[Text start]

Let me say right away that the Tarm throws out lots of btu's, and keeping it in high burn for a full load burn and more with a way to store the btu's is important. Once you use a gasifier you will realize the great efficiency gained from full burns. The gasifier will work OK without doing this, but unless you have a way to store or use the extra heat, you will want to get storage as soon as you can, and generally, the more the better.

For open storage, the 3 tanks worked fine, but after leaving air space and dealing with some plumbing issues with a series setup, and more reading on this forum, I decided that closed loop, pressurized storage, had real advantages. By this time I was ready to pay more to get that storage, and I began the search for a used LP tank, finally finding one in good condition which I bought from a local LP dealer for $850 delivered. 

Why the change? 1) I realized that I could use more than the approx 725 gal of storage with the steel oil tanks, so I aimed for a 1000 gal tank; 2) I never completely solved, although I'm sure it could be solved, the plumbing issues with the 3 tanks in series, and daily attention to balancing the water volume was needed (tanks 1 and 2 would build-up water/air vapor, forcing more and more water into tank 3, which ultimately would overflow; every day I would have to vent tanks 1 and 2 and run the circ pump to re-fill these thanks to prevent this, got to be a hassle); 3) through lack of knowledge never balanced the pH in the steel storage tanks and I got lots of rust; 4) really wanted a storage system I could largely ignore, maintenance-free, once it was in operation.

I'm very happy with the change. The storage now is maintenance-free. I added boiler chemical to raise the pH, scavenge O2 and provided some buffer capacity, and now there is no rust at all. I draw a tiny bit of water occasionally, clear as can be, and test the pH just to make sure. I used a plate hx with the old tanks and continue to use it with the new, in part because the plumbing was easiest without pulling it out and in part because I have an antifreeze solution in the Tarm and for now I want the added safety of the antifreeze. We like to go for a week or two in winter and I do not want to take any chance of the Tarm freezing up. I will have to deal with this, because now I can't let the LP tank freeze up either. That will be a project for next fall.

Don't try to run any system with steel without getting the pH into the 7.5 and 9 range. Acid hits steel very hard. With a plate hx and a used tank, get a high temp water filter or screen to catch any crud that might plug the hx. Plump any parts that may need maintenance with isolation valves so the parts can be removed easily.

This project was challenging for a newbie, but my nature tells me to accept any challenge. It was really a fun project, and the results were incredibly satisfying. I have become a passionate advocate of wood gasification technology for home, shop and small business heating needs, and have made several presentations at local business group meetings.

[Text end]

### [Task details]
List each reason the post gives for switching from the steel tanks to the LP tank. Work only from the post on wood gasifier heat storage.

[Recorded information start]

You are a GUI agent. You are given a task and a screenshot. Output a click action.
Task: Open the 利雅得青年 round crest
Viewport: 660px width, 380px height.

[Recorded information end]

### [Exercise result]
1. The writer could use more than the roughly 725 gallons of storage the steel oil tanks gave, so aimed for a 1000-gallon tank.
2. The plumbing issues with the three tanks in series were never solved, and the water volume needed balancing every day.
3. The pH in the steel tanks was never balanced, which caused lots of rust.
4. The writer wanted a maintenance-free storage system that could largely be ignored once it was running.